En d'autres termes, le méchant jouait le gentil et le gentil jouait le méchant.

Ye Jiayao changea de poêle, y versa une fine couche d'huile et se mit à faire frire les shiitakes farcis de pâte de viande. L'odeur de la viande et des champignons était si divine que Song Qi et Peng Wu ne purent s'empêcher de saliver. Juste au moment où c'était presque cuit, Ye Jiayao versa le bouillon assaisonné, ajoutant un peu de fécule de maïs et laissant cuire encore un peu pour que les champignons absorbent davantage les saveurs.

C'était la méthode moderne pour les shiitakes teppan, mais Ye Jiayao l'avait légèrement modifiée pour en faire un nouveau plat. À l'aide de baguettes, elle disposa les champignons sur les légumes sautés avant de les noyer sous le bouillon.

« C'est bon, vous pouvez emporter ça ! » Ye Jiayao battit des mains, satisfaite.

Ce soir, il y avait au total cinq plats : côtes braisées-frites, carpe aigre-douce, shiitakes aux légumes verts, tofu Wen Si, et ragoût de bambou à la viande séchée.

Song Qi huma les plats et soupira. « Belle-sœur, ton talent culinaire est solide ! Rien qu'à voir toutes ces couleurs et à sentir cette odeur délicieuse, j'en bave déjà ! »

Ye Jiayao rit. « Fais attention à ne pas baver dans la nourriture. »

« Belle-sœur, pourquoi n'apporterais-tu pas les plats ? Le troisième chef sera sûrement ravi de te voir », suggéra Song Qi.
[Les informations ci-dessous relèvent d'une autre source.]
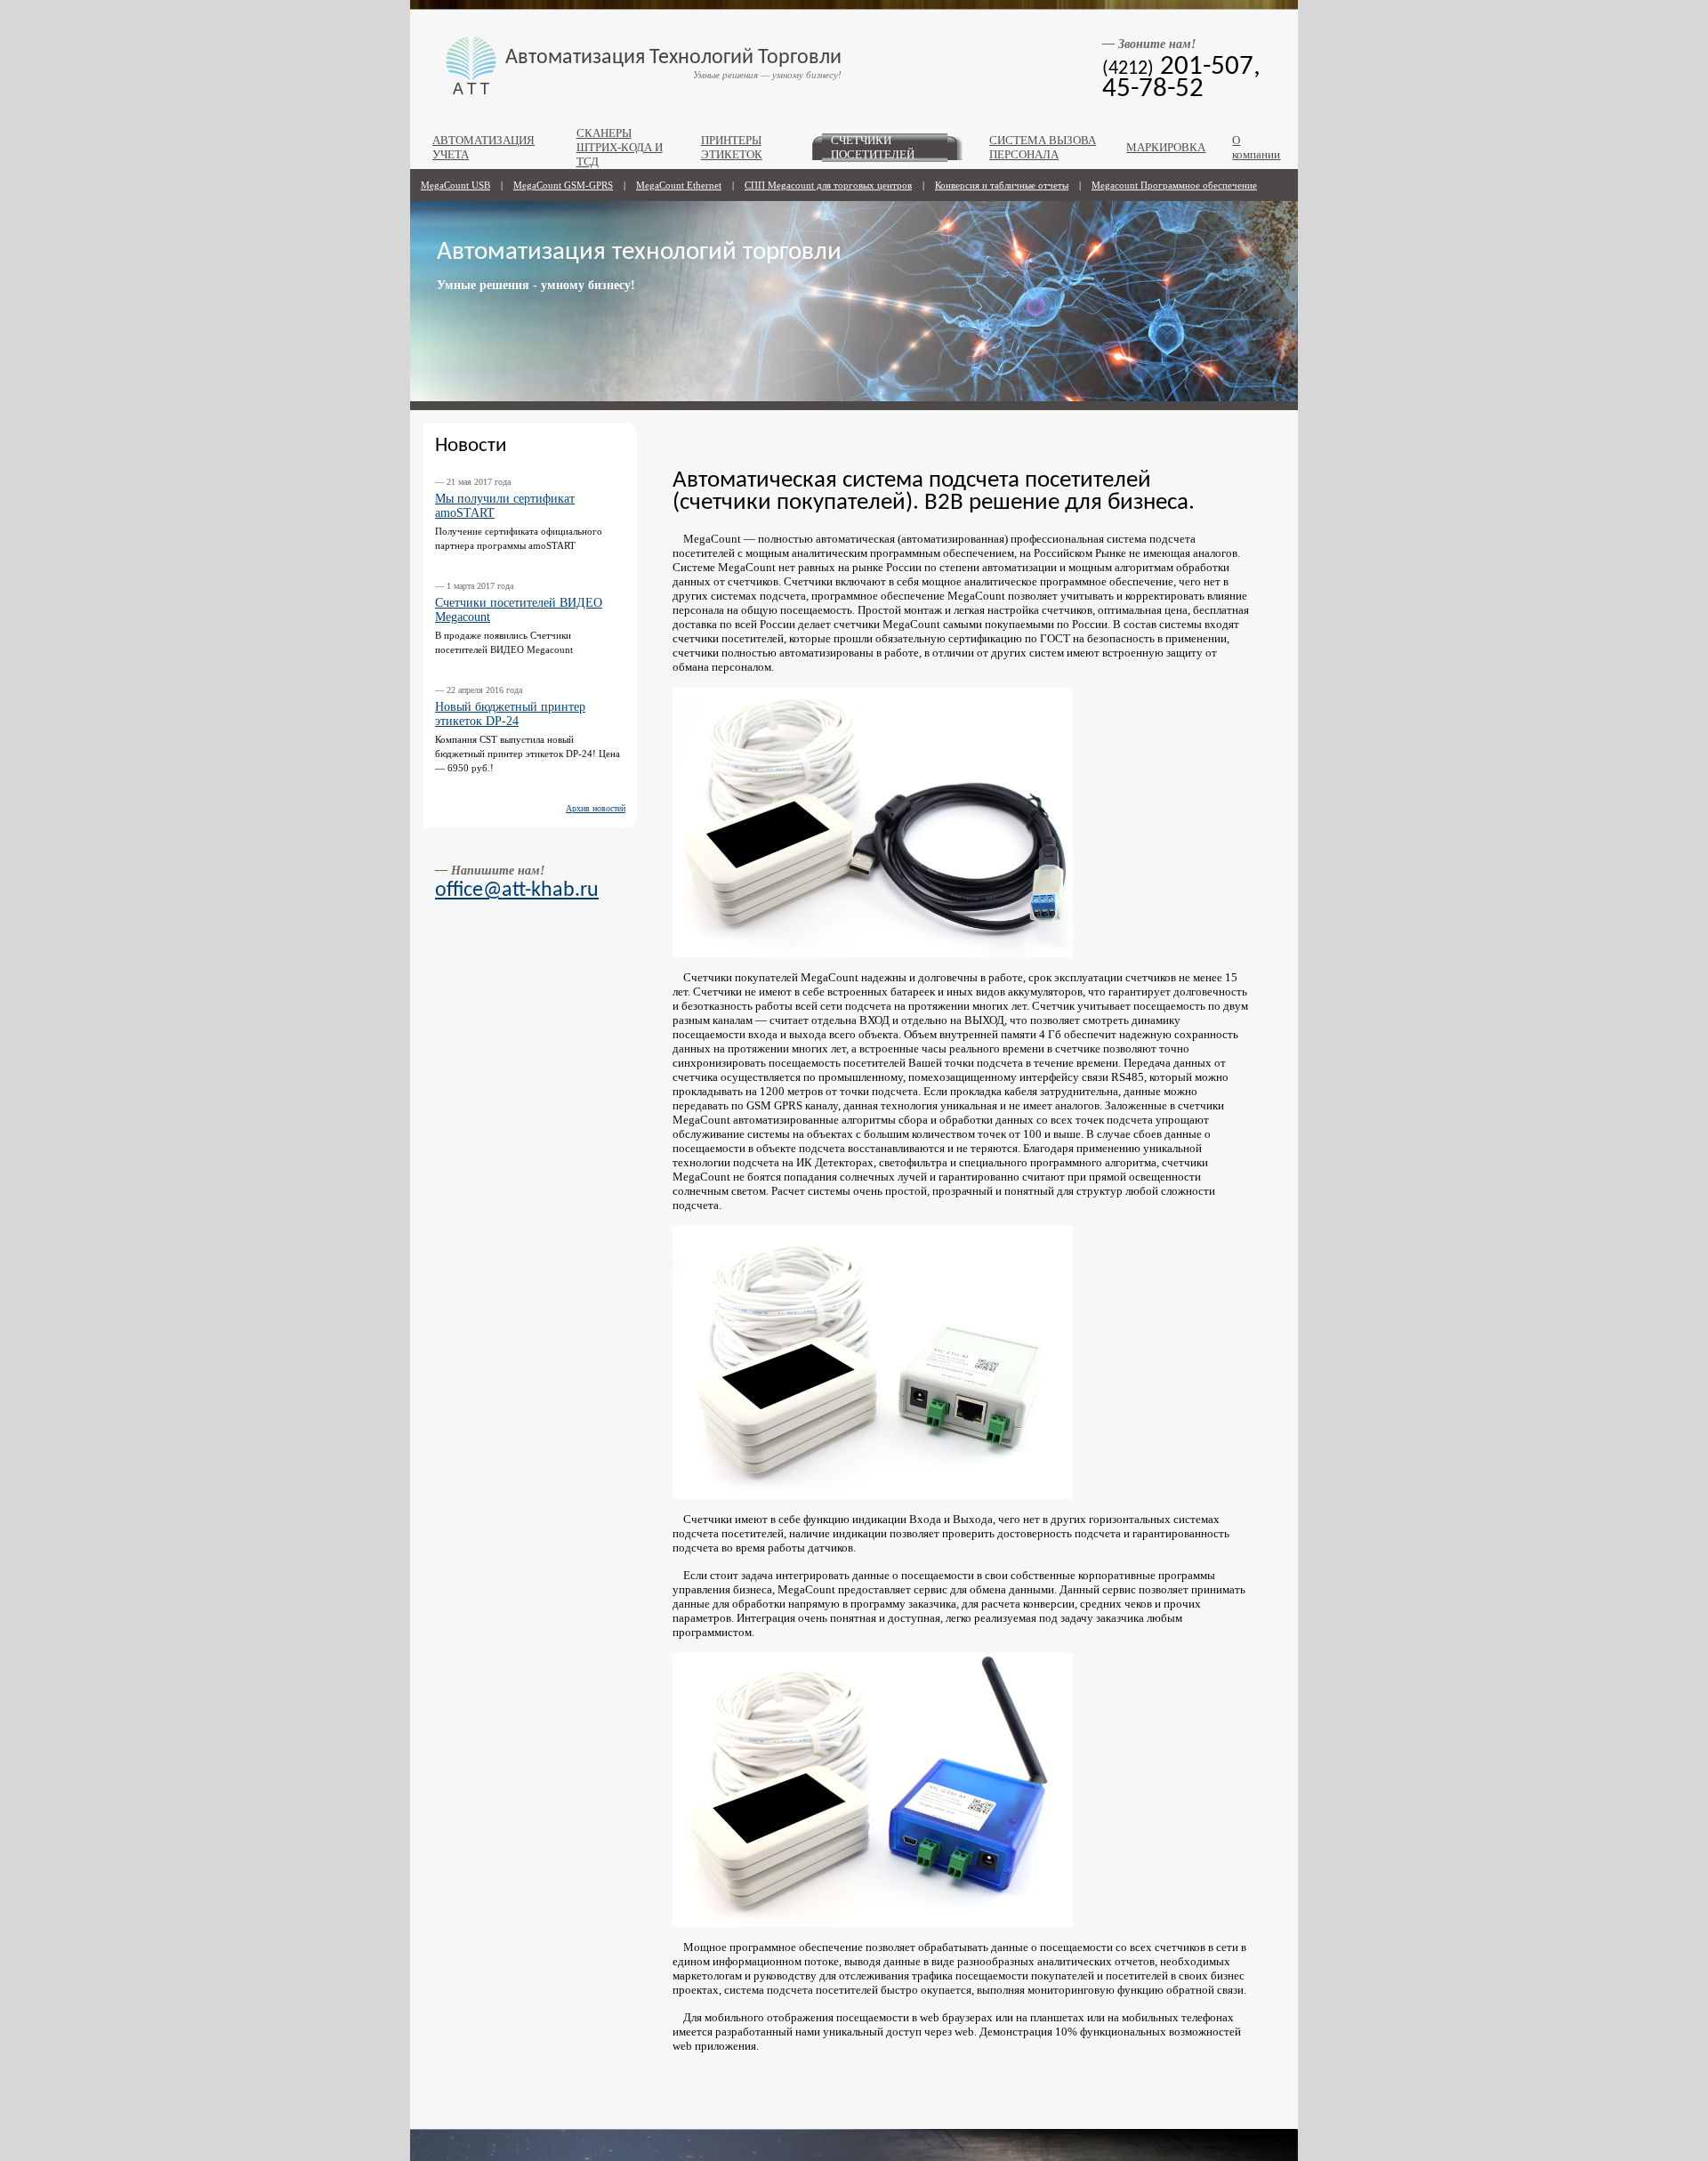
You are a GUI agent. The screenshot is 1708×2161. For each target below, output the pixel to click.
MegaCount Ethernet (678, 185)
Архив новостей (595, 808)
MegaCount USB (455, 185)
« Oublie, je ne lui plais pas aujourd'hui, alors je ne vais pas gâcher sa vue », déclina Ye Jiayao, se servant à manger pour manger seule dans la cuisine.

Elle n'avait pas oublié comment on l'avait tirée comme un chiffon plus tôt ; elle n'avait jamais été aussi humiliée de sa vie.

Dans la maison, Xia Chunyu fut agréablement surpris de voir les cinq plats. Ça avait l'air et ça sentait divinement bon, au point que sans Song Qi et Peng Wu, il aurait cru être attablé dans un restaurant de Jinling !

« Troisième chef, dépêche-toi ! Goûte à la nourriture qu'a faite belle-sœur, c'est délicieux. » Song Qi dut se retenir de se jeter sur le festin.

Peng Wu acquiesça, les yeux rivés sur la nourriture. « Troisième chef, vous avez trouvé un trésor. »

Xia Chunyu le toisa durement. « Quel trésor ? Apportez le vin, vite. »

D'ordinaire, il avait droit à une énorme marmite de viande braisée, alors c'était un festin. Une cuisine si raffinée était rare et il voulait rehausser son expérience en l'accompagnant de bon vin.

« Oui. » Peng Wu apporta une cruche de vin et versa un verre au troisième chef.

Xia Chunyu leva ses baguettes, prêt à manger, avant de remarquer l'absence de Ye Jiayao. « Où est votre belle-sœur ? »

« Elle fait bouillir de l'eau chaude et a dit de manger sans elle », répondit Song Qi.

« Pourquoi fait-elle bouillir de l'eau alors qu'il est l'heure de manger ? » marmonna Xia Chunyu en se mettant à table. Il repensa alors à son visage sale et en déduisit que c'était peut-être pour un bain. Les femmes sont embêtantes ; les hommes, eux, iraient juste chercher un seau d'eau au puits pour se l'envoyer dessus ou iraient nager quelques brasses dans le bassin de la montagne.

Le poisson était croustillant à l'extérieur, tendre à l'intérieur, avec un équilibre parfait entre le sucré et l'acide. Le parfum des côtes dépassait l'aromatique et la viande était si tendre qu'elle fondait en bouche. Le shiitake était recouvert d'une couche de poitrine de porc, et la texture croustillante de la viande poêlée combinée au soyeux du champignon formait un excellent mariage. Mais c'était le tofu Wen Si qui le choqua le plus. Le tofu, le bambou, le champignon et le poulet étaient tous taillés en filaments fins comme des cheveux. Même le chef cuisinier du célèbre Zi Weiguan de Jinling n'aurait pas pu faire preuve d'une telle précision !

« C'est ta belle-sœur qui a découpé ce tofu ? » demanda Xia Chunyu, encore incrédule.

Peng Wu répondit : « Oui. J'étais stupéfait de la voir couper ce tofu si vite et si net. »

Xia Chunyu hocha la tête. On dirait qu'il avait vraiment trouvé un trésor, en un sens.